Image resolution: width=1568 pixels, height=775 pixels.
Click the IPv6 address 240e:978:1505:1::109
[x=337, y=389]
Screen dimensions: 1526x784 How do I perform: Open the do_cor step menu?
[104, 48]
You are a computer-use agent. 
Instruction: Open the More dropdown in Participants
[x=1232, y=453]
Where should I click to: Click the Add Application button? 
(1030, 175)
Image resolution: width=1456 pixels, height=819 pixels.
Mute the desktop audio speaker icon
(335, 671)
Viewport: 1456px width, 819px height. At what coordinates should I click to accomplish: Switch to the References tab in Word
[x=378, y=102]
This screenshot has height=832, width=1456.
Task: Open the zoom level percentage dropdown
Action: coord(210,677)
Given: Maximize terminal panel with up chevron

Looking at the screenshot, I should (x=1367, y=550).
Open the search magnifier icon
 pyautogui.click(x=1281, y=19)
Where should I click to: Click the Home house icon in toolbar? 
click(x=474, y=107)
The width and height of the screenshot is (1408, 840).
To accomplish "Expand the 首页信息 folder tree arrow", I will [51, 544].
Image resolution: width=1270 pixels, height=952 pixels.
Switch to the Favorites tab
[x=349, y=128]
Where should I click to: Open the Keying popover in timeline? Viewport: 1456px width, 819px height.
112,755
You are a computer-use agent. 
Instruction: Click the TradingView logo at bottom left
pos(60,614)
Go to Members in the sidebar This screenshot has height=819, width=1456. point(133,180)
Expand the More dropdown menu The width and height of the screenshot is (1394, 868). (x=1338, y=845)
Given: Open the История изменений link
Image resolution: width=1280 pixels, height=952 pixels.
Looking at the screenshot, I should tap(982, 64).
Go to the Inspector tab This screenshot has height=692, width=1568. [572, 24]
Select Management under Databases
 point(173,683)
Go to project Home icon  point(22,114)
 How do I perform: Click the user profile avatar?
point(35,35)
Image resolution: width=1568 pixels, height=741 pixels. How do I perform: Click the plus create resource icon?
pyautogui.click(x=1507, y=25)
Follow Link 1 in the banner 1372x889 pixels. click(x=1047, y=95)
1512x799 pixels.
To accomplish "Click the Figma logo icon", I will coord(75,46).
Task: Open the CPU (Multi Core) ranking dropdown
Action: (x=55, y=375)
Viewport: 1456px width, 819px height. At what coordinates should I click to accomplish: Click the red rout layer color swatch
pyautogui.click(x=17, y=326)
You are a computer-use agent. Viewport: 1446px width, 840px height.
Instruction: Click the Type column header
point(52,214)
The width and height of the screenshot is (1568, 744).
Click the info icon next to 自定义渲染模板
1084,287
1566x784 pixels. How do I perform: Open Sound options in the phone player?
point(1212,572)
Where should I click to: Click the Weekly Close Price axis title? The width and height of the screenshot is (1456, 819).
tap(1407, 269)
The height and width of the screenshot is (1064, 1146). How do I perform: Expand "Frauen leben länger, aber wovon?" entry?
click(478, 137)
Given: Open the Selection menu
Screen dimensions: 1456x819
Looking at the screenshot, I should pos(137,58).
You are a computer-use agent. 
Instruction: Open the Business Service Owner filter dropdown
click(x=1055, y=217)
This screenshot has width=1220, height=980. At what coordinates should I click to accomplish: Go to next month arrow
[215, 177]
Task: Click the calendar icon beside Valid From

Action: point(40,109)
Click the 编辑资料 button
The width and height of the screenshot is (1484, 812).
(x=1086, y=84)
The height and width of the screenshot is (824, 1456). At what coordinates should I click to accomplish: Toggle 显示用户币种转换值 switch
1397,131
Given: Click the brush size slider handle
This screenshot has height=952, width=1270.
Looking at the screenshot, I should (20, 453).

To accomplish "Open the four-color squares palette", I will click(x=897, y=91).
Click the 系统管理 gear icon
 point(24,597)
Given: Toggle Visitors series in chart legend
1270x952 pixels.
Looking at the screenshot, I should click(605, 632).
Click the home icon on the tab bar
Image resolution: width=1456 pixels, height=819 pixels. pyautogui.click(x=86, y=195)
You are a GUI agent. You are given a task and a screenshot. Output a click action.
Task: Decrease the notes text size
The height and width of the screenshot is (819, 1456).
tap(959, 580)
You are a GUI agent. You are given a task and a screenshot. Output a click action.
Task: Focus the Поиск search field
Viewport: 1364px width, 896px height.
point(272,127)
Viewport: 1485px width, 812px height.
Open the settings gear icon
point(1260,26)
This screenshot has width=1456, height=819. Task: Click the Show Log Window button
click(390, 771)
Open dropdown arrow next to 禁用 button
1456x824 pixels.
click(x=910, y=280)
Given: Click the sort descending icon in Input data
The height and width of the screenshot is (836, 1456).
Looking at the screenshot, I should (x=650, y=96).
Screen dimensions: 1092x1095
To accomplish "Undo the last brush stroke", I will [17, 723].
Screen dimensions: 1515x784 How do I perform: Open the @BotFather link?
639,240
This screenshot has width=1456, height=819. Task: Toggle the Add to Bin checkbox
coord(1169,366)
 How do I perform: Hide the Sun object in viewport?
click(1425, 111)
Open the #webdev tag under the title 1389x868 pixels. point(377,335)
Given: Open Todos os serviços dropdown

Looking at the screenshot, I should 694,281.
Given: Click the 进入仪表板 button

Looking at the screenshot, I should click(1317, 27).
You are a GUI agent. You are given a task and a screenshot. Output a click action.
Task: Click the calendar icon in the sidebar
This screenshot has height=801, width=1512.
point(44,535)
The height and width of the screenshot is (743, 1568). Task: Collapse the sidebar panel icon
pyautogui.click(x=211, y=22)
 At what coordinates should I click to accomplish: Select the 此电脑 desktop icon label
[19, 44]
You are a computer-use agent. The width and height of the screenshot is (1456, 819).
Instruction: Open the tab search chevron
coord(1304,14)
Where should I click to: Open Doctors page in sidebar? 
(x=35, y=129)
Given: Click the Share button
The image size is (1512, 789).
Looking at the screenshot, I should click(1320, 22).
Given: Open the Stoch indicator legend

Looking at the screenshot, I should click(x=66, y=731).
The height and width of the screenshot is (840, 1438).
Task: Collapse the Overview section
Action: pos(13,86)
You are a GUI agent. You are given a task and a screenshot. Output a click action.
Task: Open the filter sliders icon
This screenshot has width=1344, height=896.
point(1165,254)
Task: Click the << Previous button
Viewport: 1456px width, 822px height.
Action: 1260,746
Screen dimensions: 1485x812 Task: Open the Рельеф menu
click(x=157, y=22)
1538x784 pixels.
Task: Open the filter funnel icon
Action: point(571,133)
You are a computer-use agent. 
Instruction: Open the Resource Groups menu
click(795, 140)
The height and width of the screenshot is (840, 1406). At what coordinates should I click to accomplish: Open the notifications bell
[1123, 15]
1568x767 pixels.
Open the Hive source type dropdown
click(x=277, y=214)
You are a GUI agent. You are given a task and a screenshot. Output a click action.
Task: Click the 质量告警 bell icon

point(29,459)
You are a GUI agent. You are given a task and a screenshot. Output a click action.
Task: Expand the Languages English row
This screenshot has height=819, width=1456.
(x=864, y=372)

==========

- [INSTRUCTIONS TO FOLLOW]: Count each line of the listing above that holds the string "brush", and state that count without anything added.

- [ANSWER TO THE PROBLEM]: 2